Épices et crème
Frédéric Masse
Lorsque j’ai pris les clés de la Classe S, j’avais déjà en ma possession une Porsche 911 Carrera S. Imaginez, dans mon entrée de garage se trouvaient, côte à côte, deux magnifiques bolides. Quelle triste vie… Contrairement à mes appréhensions, cette semaine d’essai a été répartie de façon équitable. Le plus fantastique, c’est que ce n’était pas par obligation, mais bien par choix…
Carrosserie
J’ai toujours trouvé le design des S soporifique. Mais cette Mercedes parvient à me garder bien éveillé. Son design est infiniment plus sensuel, voire quasiment sportif: arcs de roues prononcés, phares agressifs, lignes coupées au couteau. Malgré une taille légèrement plus imposante que l’ancienne génération, elle semble d’emblée plus agile. Bref, la S est belle et inspirante!
Habitacle
Prendre place à bord de la Classe S, c’est entrer dans un univers luxueux. Le levier de vitesses, entièrement électronique, est situé derrière le volant. Les matériaux sont nobles, l’insonorisation à la hauteur des attentes. Si jamais le silence vous agace, vous pourrez vous rabattre sur le système de son à 14 haut-parleurs de 600 W. L’habitacle semble immense tout en donnant une impression d’intimité. Cette sensation est probablement attribuables aux baquets avant optionnels qui bénéficient de 16 réglages… oui, 16! et d’une fonction massage. Les places arrière, très accueillantes, permettent de comprendre pourquoi certains acheteurs opteront pour un chauffeur. Le système de contrôle, appelé COMAND, est mieux pensé que le iDrive de BMW et se compare au MMI de Audi. Bien que beaucoup de contrôles soient accessibles à partir de la console centrale, certaines fonctions demeurent complexes. Des commandes simples, comme ajuster le système de son, demandent trop de manipulations, nuisent à la sécurité et font transpirer inutilement!
Mécanique
Les moteurs de la S demeurent les mêmes. Les versions 550 et la 550 4Matic disposent d’un V8 de 382 chevaux à quatre soupapes par cylindre, la 600 d’un V12 biturbos de 510 chevaux tandis que la S65 AMG propose elle aussi un V12 biturbos, mais de 6 litres (604 chevaux et couple de 738 lb-pi). J’ai fait l’essai de la plus clémente 550. Cette Mercedes possède une mécanique particulièrement onctueuse.

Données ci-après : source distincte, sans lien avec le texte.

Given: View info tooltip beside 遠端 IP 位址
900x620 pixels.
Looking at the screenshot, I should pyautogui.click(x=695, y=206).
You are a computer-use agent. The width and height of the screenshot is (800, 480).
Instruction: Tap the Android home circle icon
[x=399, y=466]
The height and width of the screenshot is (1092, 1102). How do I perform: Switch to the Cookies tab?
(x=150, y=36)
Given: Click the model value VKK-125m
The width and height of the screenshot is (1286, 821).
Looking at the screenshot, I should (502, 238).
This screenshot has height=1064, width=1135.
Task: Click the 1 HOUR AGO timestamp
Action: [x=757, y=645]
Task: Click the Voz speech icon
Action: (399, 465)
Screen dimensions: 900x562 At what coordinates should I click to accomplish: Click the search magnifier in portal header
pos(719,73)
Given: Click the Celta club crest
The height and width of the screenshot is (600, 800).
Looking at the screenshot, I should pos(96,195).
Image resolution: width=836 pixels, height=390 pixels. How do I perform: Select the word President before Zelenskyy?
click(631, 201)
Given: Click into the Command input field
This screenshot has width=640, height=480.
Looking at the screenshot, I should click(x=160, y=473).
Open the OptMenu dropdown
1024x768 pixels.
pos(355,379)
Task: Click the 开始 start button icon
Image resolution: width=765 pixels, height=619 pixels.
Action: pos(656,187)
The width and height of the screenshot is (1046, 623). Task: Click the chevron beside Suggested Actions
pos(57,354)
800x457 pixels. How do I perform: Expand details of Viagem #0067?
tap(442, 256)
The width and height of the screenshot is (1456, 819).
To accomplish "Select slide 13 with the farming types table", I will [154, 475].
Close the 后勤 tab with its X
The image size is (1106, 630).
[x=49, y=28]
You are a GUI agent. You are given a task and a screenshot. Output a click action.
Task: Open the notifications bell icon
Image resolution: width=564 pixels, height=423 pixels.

La transmission automatique à sept rapports (5 pour les version 600 et 65 AMG) accomplit un travail fantastique, et les changements de vitesses sont presque imperceptibles, même en mode Sport qui privilégie les régimes plus élevés et des réglages de suspension plus fermes. J’ai d’ailleurs passé le plus clair de mon temps dans ce mode. Les accélérations demeurent impressionnantes pour une voiture de 2025 kilos, avec un 0-100 km/h sous la barre des six secondes.
Conduite
Pre-Safe, Braketronic, système d’assistance pour vision de nuit, ARCADE, ABC, Airmatic, Distronic, caméra de recul, ESP, BAS, ça vous dit quelque chose? Cet amas de technologies permet aux fortunés propriétaires de se la couler douce au volant ou d’éviter un accident ou, du moins, d’en sortir indemnes. Tout y est, du système qui freine à l’avance grâce à des radars qui perçoivent une collision imminente, au système qui entrouvre une fenêtre après un accident pour permettre une meilleure circulation d’air. C’est bien amusant tout ça, mais la voiture, comment se comporte-t-elle? À merveille. La direction est communicative, quoique toujours plus assistée que celles des BMW ou Audi. La suspension, pneumatique ou pas, combine confort et bonne tenue de route. En fait, l’immense berline donne l’impression d’avoir été coulée dans un seul et même bloc tellement l’ensemble châssis/mécanique est homogène.
Conclusion
La S me semble la meilleure des grandes berlines de luxe. Elle propose un confort au-dessus de la moyenne, des technologies capables de rendre un ingénieur en informatique gaga et un habitacle somptueux. Ce juste équilibre, élément si précieux, est simplement parfait dans ce si savant mélange d’épices et de crème.
Forces
Équilibre parfait entre conduite impliquée et confort journalier Transmission d’une efficacité exemplaire Technologies au service de la sécurité des passagers Design attirant Versions AMG attrayantes
Faiblesses
Options coûteuses et nombreuses Certaines fonctions du système COMAND complexes Technologies de pointe riment souvent mal avec vieillissement
2e opinion Hugues Gonnot
Dans l’histoire de Mercedes-Benz, il y a un avant et un après 1991, année du lancement de la W140, un monstre d’ingénierie où la technologie avait pris le pas sur tout le reste. Le modèle W220 de 1999 n’était guère mieux: c’était un caisson d’isolation sensorielle. Avec l’actuelle génération, W221, n’allez pas croire qu’il y a moins d’électronique, il y en a plus que jamais! Mais elle semble mieux intégrée, nettement moins gadget, et le conducteur semble avoir repris ses droits. Se taper l’épais manuel d’instruction sera un mince prix à payer pour pouvoir bénéficier d’un moteur somptueux, d’une boîte sept vitesses parfaite, d’un confort souverain et d’une ligne à nouveau expressive. Il paraîtrait même que la fiabilité serait en progrès… À suivre!